Questi reparti gourmet hanno il vantaggio di riunire una grande varietà: dolci monoporzione, cioccolatini, confetture, biscotti, tè e prodotti di gastronomia fine facili da riportare a casa. Per un viaggiatore di fretta sono un punto di ritrovo pratico, aperto con orario continuato, dove si trova sia con cui concedersi un piacere sul posto sia con cui comporre un bel regalo da portare via.
Approfittatene anche per alzare lo sguardo: le Galeries Lafayette sono coronate da una celebre cupola di vetrata inaugurata nel 1912, capolavoro dell’Art nouveau che sovrasta la grande hall. Fare i propri acquisti golosi sotto una simile vetrata aggiunge al piacere della vetrina quello dell’architettura, in una delle cornici commerciali più sontuose di Parigi.

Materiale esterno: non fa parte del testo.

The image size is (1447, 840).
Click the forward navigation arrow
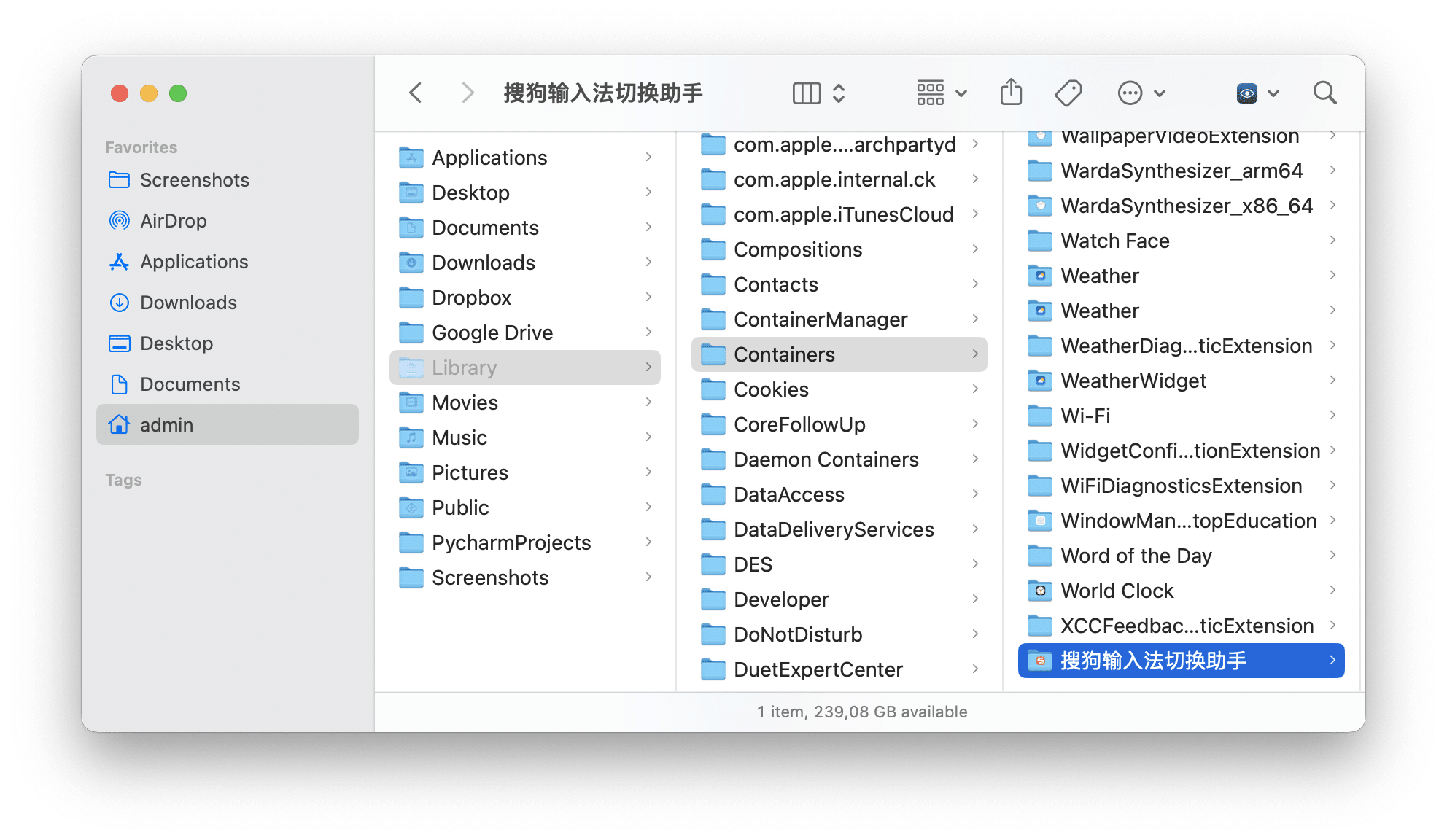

Scegliere, gustare e portare a casa
Come scegliere quando tutto invoglia? Affidatevi alla stagione e alla specialità della casa. Una pasticceria che mette in evidenza un dolce firma, una crostata del momento o un frutto di stagione vi guiderà meglio di una vetrina sovraccarica. Per un primo assaggio, preferite un classico ben eseguito a una creazione troppo spettacolare: è sull’éclair o sulla millefoglie che si giudica il vero saper fare.
Per gustare al volo, molte case propongono formati monoporzione da asporto, da assaporare su una panchina di fronte all’Opéra o in una piazza vicina. Un caffè al tavolino e un dolce compongono una merenda parigina perfetta, a un prezzo ragionevole se scegliete una buona bottega di quartiere anziché un indirizzo turistico.
Per riportare un ricordo goloso, prediligete ciò che viaggia bene: i macaron nella loro scatola, i cioccolatini, i biscotti secchi, i calissons, le paste di frutta o le confetture si conservano qualche giorno e reggono il trasporto. Chiedete un imballaggio adatto e informatevi sulla durata di conservazione: è il modo migliore per prolungare, una volta a casa, il piacere della pasticceria parigina.